REQUIRED WORK: Could you copy the passage on exercise and weight loss word for word, from "# If you walk" up to and including "than non-weight-bearing activities."?
--- EXERCISE PASSAGE Enclosed Below ---
The NY Times has a great feature about the reality of exercise for weight loss. The information comes from Ralph La Forge (Duke University Medical Center) who "compiled a detailed analysis of the various factors that influence the effect of exercise on weight loss".

Here is a summary of the main points concerning exercise and weight loss:

# Calories burned charts do not take into account the calories you would have burned just by sitting. In other words, if you walked for half an hour and burned 200 calories, but by sitting you would have burned 50 - then the net result is actually only an extra 150 calories burned.

# If you walk or run on a treadmill, the aid of the machine diminishes the number of calories your body uses by about 10 to 15 percent of what the machine says you are burning.

# When you diet without exercising, you lose both muscle and fat, which is counterproductive because muscle loss significantly lowers your basic metabolic rate, the number of calories your body uses at rest.

# The more muscle groups involved in your activities, the more calories you are likely to burn. That is why working out against gravity uses more calories than non-weight-bearing activities.

# If you engage in resistance exercises — working out with weights or on machines that strengthen various muscle groups — you may gain several pounds of muscle that partly offset the loss of body fat.

# With greater muscle mass, your basic metabolic rate will rise and you will burn more calories all day and night.

# Those less skilled make unnecessary movements or have to work harder at the activity, using more calories an hour than those who perform it efficiently.

# Both aerobic and resistance exercises raise energy expenditure over the next 12 to 24 hours, but the range is great — from 10 to 150 calories, depending on the type of activity and how long and vigorously it was done.

# People who are overweight or obese burn more calories proportionately doing the same activity, for the same duration and at the same intensity, than those of normal weight.

# Some people compensate for the calories burned by eating more or doing less.

# People are born with metabolic differences. Some have a higher resting metabolic rate or produce more fat-burning enzymes than others. People with a low percentage of slow-twitch muscle fibers seem less able to burn fat in skeletal muscles and thus may have a harder time losing weight through exercise.

# Women tend to burn more fat under the skin but have a harder time getting rid of abdominal fat than men do.
--- End of Enclosed EXERCISE PASSAGE ---
--- GIVEN DATA Enclosed Below ---
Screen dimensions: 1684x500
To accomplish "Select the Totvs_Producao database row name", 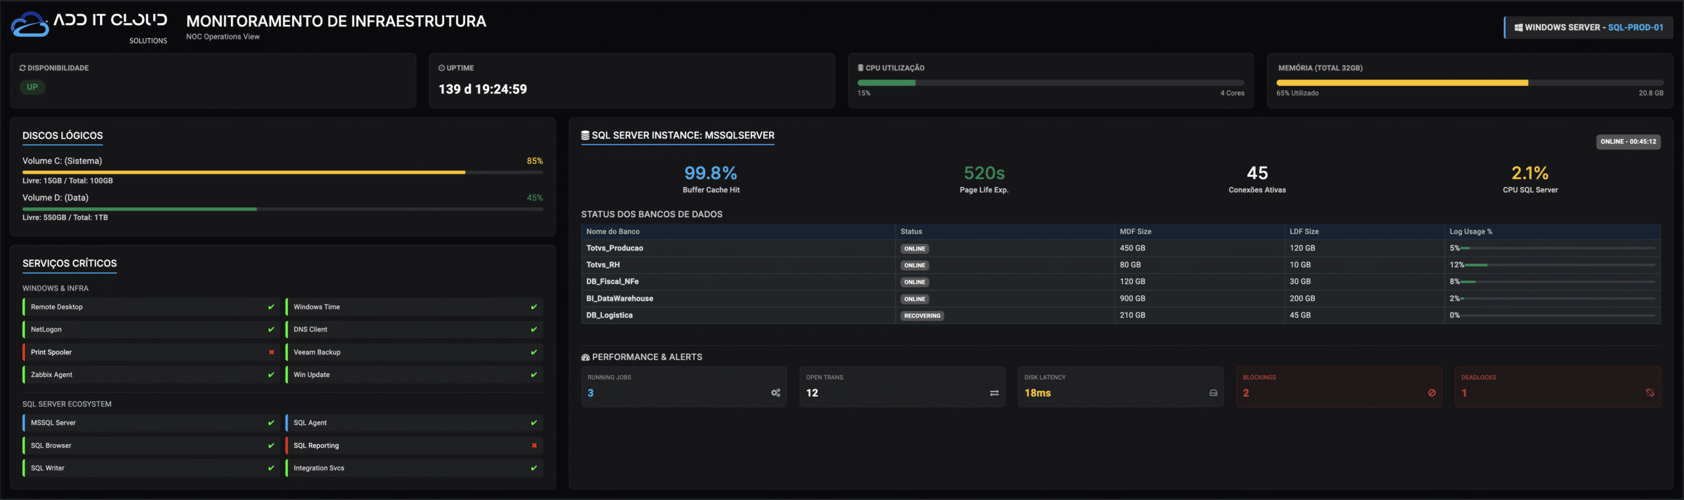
--- End of Enclosed GIVEN DATA ---
--- GIVEN DATA Enclosed Below ---
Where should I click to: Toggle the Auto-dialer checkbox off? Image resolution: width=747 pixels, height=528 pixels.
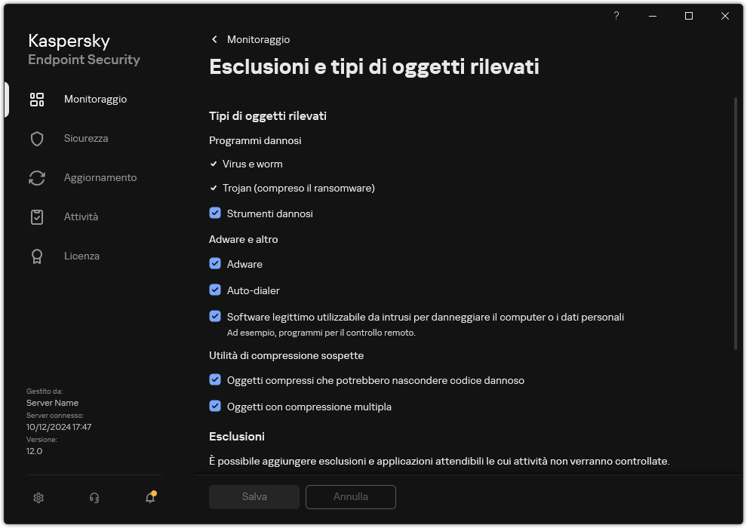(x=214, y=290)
--- End of Enclosed GIVEN DATA ---
RESPONSE:
# If you walk or run on a treadmill, the aid of the machine diminishes the number of calories your body uses by about 10 to 15 percent of what the machine says you are burning.

# When you diet without exercising, you lose both muscle and fat, which is counterproductive because muscle loss significantly lowers your basic metabolic rate, the number of calories your body uses at rest.

# The more muscle groups involved in your activities, the more calories you are likely to burn. That is why working out against gravity uses more calories than non-weight-bearing activities.